● **Passage provided**
Return to the Dark Side of the Moon (subtitled: A Tribute to Pink Floyd) is a tribute album organised by Billy Sherwood, and released in 2006 on Purple Pyramid. It is a re-creation of Pink Floyd's The Dark Side of the Moon, and a sequel to Sherwood's Back Against the Wall, itself a re-creation of Pink Floyd's The Wall. Return to the Dark Side of the Moon, in addition includes an original piece composed by Sherwood (and recorded with Tony Kaye and Robby Krieger) in the style of the original album.

The album features guests mostly from the world of progressive rock, including former Yes members Peter Banks, Geoff Downes, Rick Wakeman, Kaye and Sherwood himself.

Track listing
 "Speak to Me" (Mason) / "Breathe" (Waters, Wright, Gilmour) (featuring Malcolm McDowell, Adrian Belew, Jeff Baxter, Tony Kaye, Alan White, John Giblin) 5:44
 "On the Run" (Waters, Wright, Gilmour) (featuring Larry Fast, Alan White) 3:17
 "Time" (Waters, Wright, Gilmour, Mason) (featuring Gary Green, Billy Sherwood, Michael Sherwood, Robby Krieger, David Sancious, Alan White, Jay Schellen, Colin Moulding, CC White) 6:58
 "The Great Gig in the Sky" (Wright) (featuring Rick Wakeman, CC White, Steve Howe, Jay Schellen, Billy Sherwood) 4:40
 "Money" (Waters) (featuring Tommy Shaw, Peter Banks, Edgar Winter, Gary Green, Billy Sherwood, Mike Baird, Tony Levin) 6:24
 "Us and Them" (Waters, Wright) (featuring John Wetton, Scott Page, Dweezil Zappa, Tony Kaye, Pat Mastelotto, Jimmy Haslip, Bob Kulick, Michael Sherwood) 7:34
 "Any Colour You Like" (Wright, Gilmour, Mason) (featuring Robben Ford, Steve Porcaro, Billy Sherwood, Aynsley Dunbar, Tony Franklin) 4:13
 "Brain Damage" (Waters) (featuring Colin Moulding, Robby Krieger, Geoff Downes, Vinnie Colaiuta, Del Palmer, Michael Sherwood, Billy Sherwood) 3:51
 "Eclipse" (Waters) (featuring Billy Sherwood, Peter Banks, Tony Kaye, Vinnie Colaiuta, John Wetton, CC White) 2:07
 "Where We Belong" (Sherwood) (featuring Billy Sherwood, Robby Krieger, Tony Kaye) 3:56

Track 10 is an "exclusive original bonus track".

● **Records supplied**
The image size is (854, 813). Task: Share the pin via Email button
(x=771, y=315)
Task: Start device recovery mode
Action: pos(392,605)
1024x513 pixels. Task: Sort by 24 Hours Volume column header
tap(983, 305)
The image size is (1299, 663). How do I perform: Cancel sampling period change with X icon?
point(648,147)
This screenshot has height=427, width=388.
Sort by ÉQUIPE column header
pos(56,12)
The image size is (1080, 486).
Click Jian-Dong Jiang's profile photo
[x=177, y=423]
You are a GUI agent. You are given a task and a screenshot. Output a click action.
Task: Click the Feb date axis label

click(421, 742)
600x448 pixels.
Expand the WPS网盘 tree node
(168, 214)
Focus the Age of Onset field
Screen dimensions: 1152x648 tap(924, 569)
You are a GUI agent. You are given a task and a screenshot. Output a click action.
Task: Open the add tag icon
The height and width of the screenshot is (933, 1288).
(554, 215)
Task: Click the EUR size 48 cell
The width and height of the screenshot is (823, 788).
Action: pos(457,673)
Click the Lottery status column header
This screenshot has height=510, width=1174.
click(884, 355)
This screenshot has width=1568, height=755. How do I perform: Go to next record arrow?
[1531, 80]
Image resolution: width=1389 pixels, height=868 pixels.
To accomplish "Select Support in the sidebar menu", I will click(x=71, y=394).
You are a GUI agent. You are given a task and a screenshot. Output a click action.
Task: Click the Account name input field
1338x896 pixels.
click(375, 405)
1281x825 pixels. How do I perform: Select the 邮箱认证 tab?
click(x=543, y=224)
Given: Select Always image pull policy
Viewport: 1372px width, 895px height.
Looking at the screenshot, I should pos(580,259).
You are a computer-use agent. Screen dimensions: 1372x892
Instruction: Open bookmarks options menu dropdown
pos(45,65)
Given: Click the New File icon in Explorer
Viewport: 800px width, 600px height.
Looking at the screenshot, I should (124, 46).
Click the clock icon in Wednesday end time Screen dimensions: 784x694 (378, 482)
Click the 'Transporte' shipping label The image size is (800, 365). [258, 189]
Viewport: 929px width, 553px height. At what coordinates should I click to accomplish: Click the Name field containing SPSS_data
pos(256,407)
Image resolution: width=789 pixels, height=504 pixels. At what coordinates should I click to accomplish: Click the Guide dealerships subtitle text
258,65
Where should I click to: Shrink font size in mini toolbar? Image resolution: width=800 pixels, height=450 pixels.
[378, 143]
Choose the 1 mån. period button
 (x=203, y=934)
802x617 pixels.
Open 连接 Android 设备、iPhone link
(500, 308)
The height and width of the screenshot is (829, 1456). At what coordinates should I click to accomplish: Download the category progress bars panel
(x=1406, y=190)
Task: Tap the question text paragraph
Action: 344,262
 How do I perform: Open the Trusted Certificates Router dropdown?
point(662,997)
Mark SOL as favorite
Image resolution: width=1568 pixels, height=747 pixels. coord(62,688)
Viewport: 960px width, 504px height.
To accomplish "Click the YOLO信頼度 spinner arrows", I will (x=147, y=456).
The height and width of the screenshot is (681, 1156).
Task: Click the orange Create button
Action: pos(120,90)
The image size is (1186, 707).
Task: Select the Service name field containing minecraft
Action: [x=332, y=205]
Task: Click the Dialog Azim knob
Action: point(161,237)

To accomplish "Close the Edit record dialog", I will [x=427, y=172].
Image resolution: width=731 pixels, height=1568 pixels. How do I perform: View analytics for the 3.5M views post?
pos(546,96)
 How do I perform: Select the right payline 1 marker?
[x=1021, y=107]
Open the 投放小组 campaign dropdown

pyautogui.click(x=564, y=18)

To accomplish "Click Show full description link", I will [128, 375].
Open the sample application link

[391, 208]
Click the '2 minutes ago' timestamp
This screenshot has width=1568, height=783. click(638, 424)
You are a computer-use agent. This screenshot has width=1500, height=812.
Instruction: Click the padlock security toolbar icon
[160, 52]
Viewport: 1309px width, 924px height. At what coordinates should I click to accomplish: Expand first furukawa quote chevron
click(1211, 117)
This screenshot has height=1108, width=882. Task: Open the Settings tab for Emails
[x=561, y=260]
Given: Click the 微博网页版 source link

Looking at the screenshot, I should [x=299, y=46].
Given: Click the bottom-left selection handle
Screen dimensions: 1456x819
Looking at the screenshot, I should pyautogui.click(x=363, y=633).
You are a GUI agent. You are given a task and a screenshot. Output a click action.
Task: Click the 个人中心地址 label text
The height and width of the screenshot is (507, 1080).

● **Brief 1**
Duplicate the part of the tribute album passage that begins at the words "Return to the Dark Side of the Moon (subtitled: A" and stops after the words "the original album.".
● **Brief 2**
According to the tribute album passage, on which label was the album released in 2006?
● **Brief 3**
Summarize the tribute album passage in two sentences.

● **Task response 1**
Return to the Dark Side of the Moon (subtitled: A Tribute to Pink Floyd) is a tribute album organised by Billy Sherwood, and released in 2006 on Purple Pyramid. It is a re-creation of Pink Floyd's The Dark Side of the Moon, and a sequel to Sherwood's Back Against the Wall, itself a re-creation of Pink Floyd's The Wall. Return to the Dark Side of the Moon, in addition includes an original piece composed by Sherwood (and recorded with Tony Kaye and Robby Krieger) in the style of the original album.

● **Task response 2**
Purple Pyramid

● **Task response 3**
Return to the Dark Side of the Moon is a 2006 tribute album organized by Billy Sherwood that re-creates Pink Floyd's The Dark Side of the Moon and serves as a sequel to his Back Against the Wall. It features guests mostly from progressive rock, including former Yes members, and adds an original Sherwood piece, "Where We Belong," as an exclusive bonus track.